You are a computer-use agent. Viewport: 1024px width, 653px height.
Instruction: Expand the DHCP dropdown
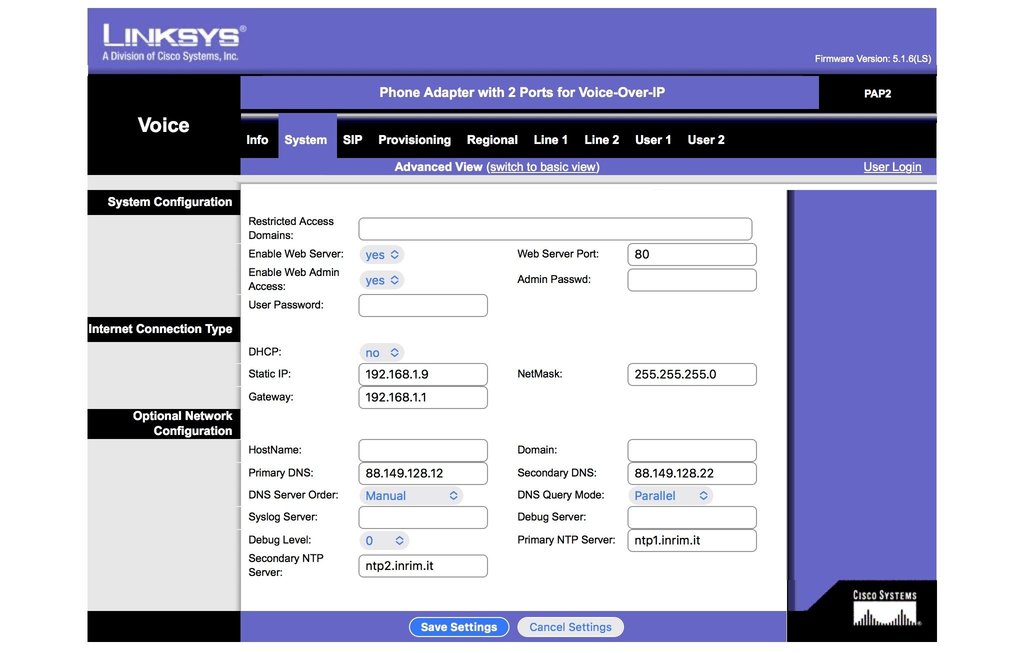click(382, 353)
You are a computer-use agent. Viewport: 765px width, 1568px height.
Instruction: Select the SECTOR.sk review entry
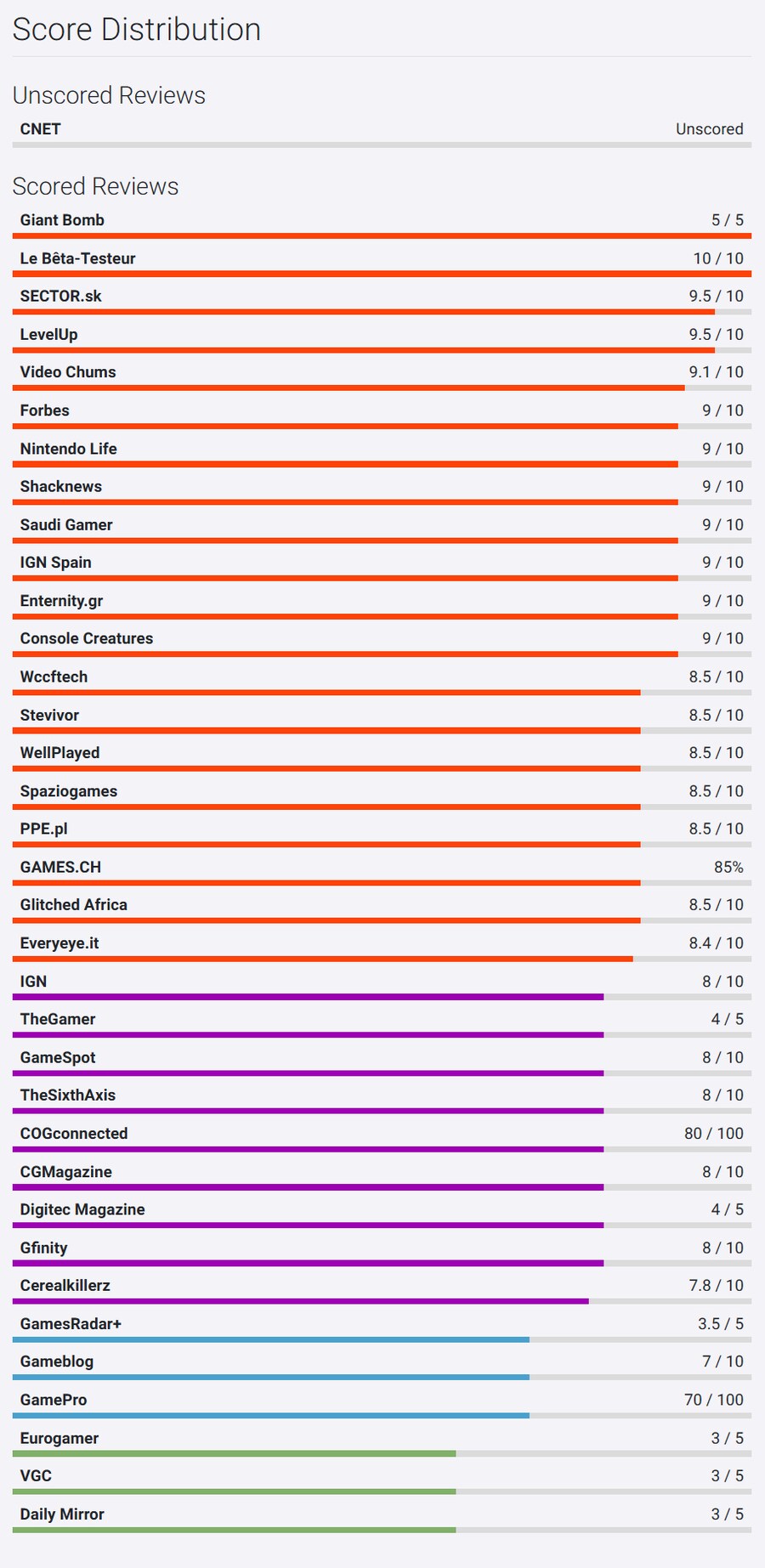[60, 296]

* **WHAT THE TASK ASKS**
Output the span from the line with "You are a computer-use agent. Viewport: 765px" through the last line of the data, inclusive and exact, and omit every picture.

* **RESULT**
You are a computer-use agent. Viewport: 765px width, 1568px height.
Instruction: Select the SECTOR.sk review entry
[60, 296]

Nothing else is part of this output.